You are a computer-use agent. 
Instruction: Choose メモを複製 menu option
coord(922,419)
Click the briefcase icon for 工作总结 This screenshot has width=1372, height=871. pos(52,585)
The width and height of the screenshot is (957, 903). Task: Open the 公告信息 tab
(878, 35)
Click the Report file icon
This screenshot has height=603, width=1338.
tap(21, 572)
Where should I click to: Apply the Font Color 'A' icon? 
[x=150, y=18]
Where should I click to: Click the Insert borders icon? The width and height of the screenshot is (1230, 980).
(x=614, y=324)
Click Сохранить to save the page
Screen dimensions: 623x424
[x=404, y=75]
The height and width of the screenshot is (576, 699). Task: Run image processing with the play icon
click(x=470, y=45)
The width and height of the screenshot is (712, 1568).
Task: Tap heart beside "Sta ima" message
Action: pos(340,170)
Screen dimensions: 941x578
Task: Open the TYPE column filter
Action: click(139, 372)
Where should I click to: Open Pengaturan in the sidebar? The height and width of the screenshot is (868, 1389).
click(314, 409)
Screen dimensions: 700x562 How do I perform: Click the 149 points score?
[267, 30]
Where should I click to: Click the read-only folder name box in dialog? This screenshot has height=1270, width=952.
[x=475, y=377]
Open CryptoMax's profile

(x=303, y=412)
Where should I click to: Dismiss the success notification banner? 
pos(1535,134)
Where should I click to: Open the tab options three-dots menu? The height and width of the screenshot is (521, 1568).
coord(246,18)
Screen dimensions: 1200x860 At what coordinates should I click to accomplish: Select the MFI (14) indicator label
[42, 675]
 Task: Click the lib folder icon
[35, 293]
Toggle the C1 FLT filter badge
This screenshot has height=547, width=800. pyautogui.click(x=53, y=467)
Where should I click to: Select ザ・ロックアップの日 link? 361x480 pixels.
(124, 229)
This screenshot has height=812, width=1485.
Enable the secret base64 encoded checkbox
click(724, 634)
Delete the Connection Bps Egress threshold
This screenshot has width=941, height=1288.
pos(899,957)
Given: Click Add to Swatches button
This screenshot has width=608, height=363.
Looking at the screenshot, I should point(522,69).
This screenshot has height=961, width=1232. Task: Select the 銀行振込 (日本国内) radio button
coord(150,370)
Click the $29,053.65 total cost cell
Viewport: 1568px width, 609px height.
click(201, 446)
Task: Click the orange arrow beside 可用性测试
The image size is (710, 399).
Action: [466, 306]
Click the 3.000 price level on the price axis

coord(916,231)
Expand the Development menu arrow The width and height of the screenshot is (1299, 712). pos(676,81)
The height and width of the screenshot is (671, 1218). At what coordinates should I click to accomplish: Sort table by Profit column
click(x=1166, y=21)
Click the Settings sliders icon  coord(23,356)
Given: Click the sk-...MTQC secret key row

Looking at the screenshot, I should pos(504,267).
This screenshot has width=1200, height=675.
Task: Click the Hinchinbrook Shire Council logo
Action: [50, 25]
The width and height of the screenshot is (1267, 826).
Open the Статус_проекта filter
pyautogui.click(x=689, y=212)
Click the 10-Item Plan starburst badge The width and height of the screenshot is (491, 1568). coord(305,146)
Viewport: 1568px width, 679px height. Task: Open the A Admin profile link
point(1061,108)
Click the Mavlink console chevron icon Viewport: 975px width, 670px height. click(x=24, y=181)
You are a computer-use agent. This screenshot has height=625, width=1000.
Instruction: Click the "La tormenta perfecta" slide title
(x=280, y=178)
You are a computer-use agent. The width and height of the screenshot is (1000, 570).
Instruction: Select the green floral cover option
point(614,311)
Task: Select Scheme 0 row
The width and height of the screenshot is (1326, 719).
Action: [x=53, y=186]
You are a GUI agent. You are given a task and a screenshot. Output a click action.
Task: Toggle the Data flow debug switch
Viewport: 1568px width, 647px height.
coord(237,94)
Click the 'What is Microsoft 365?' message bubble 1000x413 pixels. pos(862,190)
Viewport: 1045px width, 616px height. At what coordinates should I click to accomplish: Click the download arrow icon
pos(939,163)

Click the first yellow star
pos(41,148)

What is asked:
Render the lines of the records between the line holding "Where should I click to: Apply" and the line holding "[x=404, y=75]", inclusive, as a numbered list, leaving out any blank lines.

Solution to this exercise:
1. Where should I click to: Apply the Font Color 'A' icon? 
2. [x=150, y=18]
3. Where should I click to: Click the Insert borders icon? The width and height of the screenshot is (1230, 980).
4. (x=614, y=324)
5. Click Сохранить to save the page
6. Screen dimensions: 623x424
7. [x=404, y=75]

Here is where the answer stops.